Après la fusillade sanglante à Montrouge ayant coûté la vie à la policière Clarissa Jean-Philippe, le complice des frères Kouachi, Amedy Coulibaly, est repéré porte de Vincennes, à Paris.
9 janvier 2015, 13h00. Veille de Shabbat. L’Hyper Cacher de la porte de Vincennes, à Paris, accueille de nombreux clients. C’est alors qu’Amedy Coulibaly s’introduit dans la supérette. Lourdement armé, l’homme avance sans hésiter. Trois personnes tombent sous ses balles, abattues de sang-froid. Dix-sept autres sont prises en otage.
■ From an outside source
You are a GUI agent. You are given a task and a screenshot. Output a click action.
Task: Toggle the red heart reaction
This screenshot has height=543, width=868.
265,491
Un peu plus tard, un client caché au sous-sol remonte dans le magasin. Une arme laissée au sol attire son attention. Il s’en empare. Mais le bruit alerte Coulibaly. Le terroriste se retourne, vise, tire. Le jeune homme s’effondre. L’arme qu’il avait saisie s’était enrayée.
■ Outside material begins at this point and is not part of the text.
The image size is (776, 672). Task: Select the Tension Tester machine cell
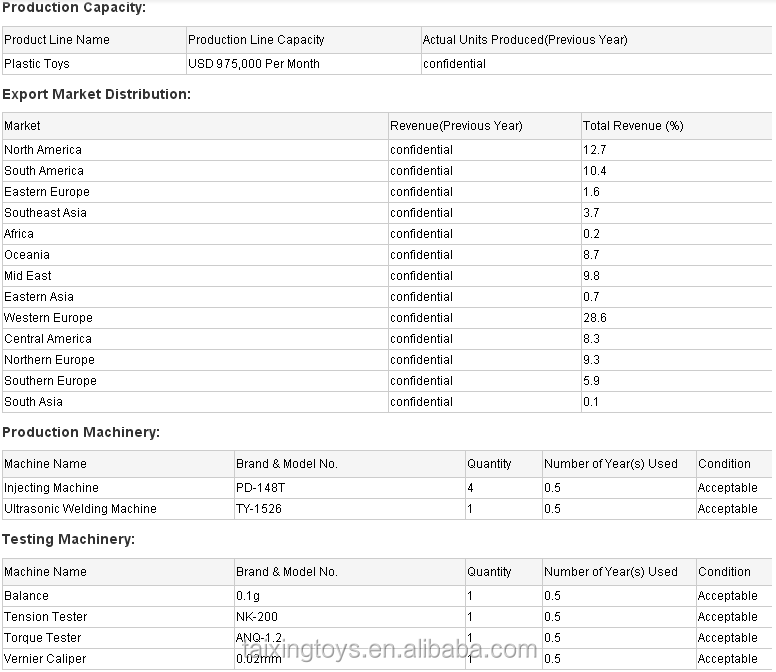point(45,617)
Alors que les unités d’élites de la police nationale encerclent le magasin, le forcené appelle BFM TV. D’un ton calme, il revendique son acte d’une voix glaçante. Il dit avoir choisi l’épicerie cachère, car il visait des juifs, prétendant défendre les musulmans opprimés, notamment en Palestine.
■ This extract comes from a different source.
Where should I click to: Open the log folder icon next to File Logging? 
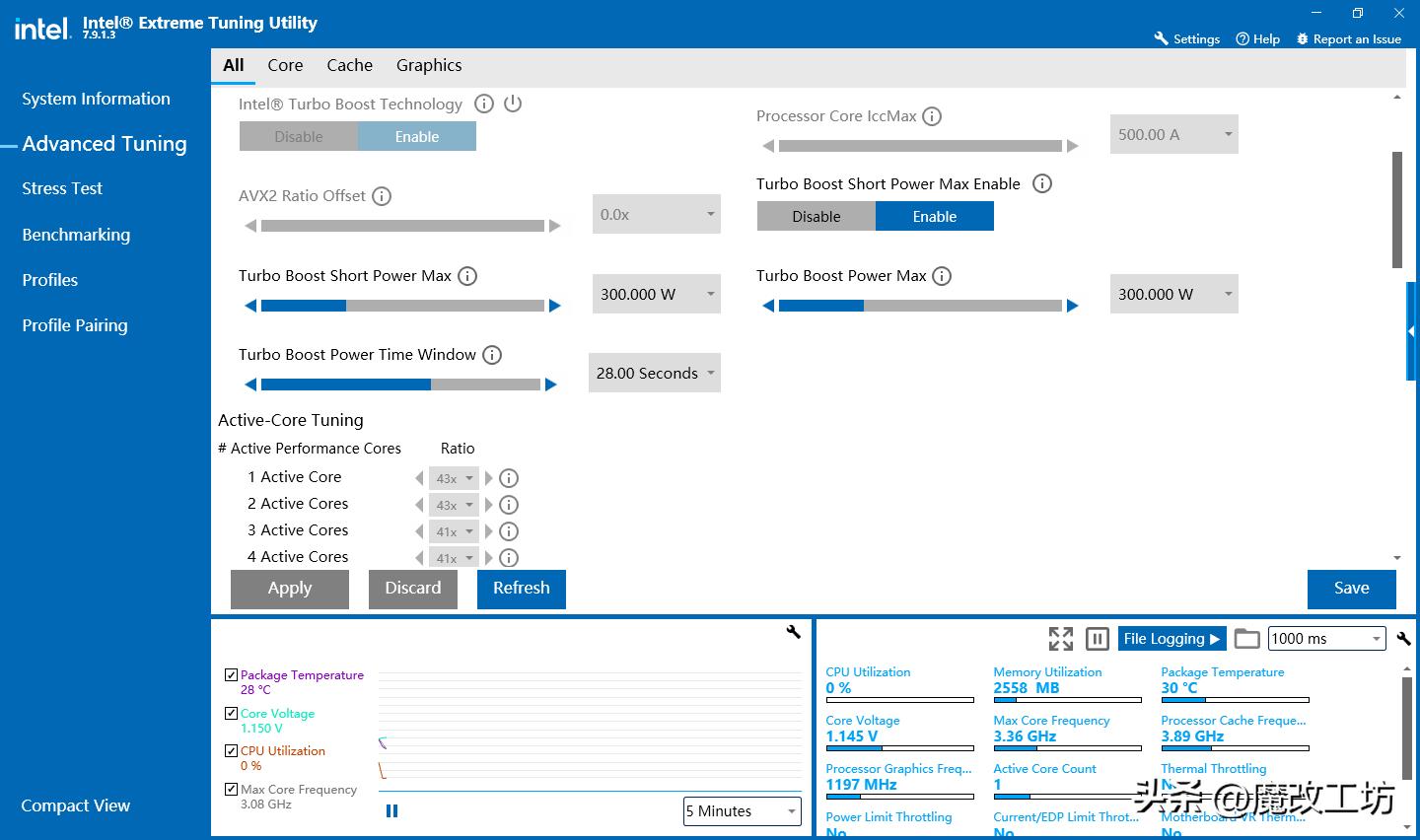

À 17h12, les policiers donnent l’assaut, coordonné avec celui à Dammartin-en-Goële. Amedy Coulibaly se précipite vers la porte d’entrée, tirant à l’aveugle. Deux policiers sont blessés. Les forces de l’ordre ripostent. Une rafale. Coulibaly s’écroule, fauché par des dizaines de balles. L’attaque fera quatre victimes : Yohan Cohen, Philippe Braham, François-Michel Saada et Yoav Hattab.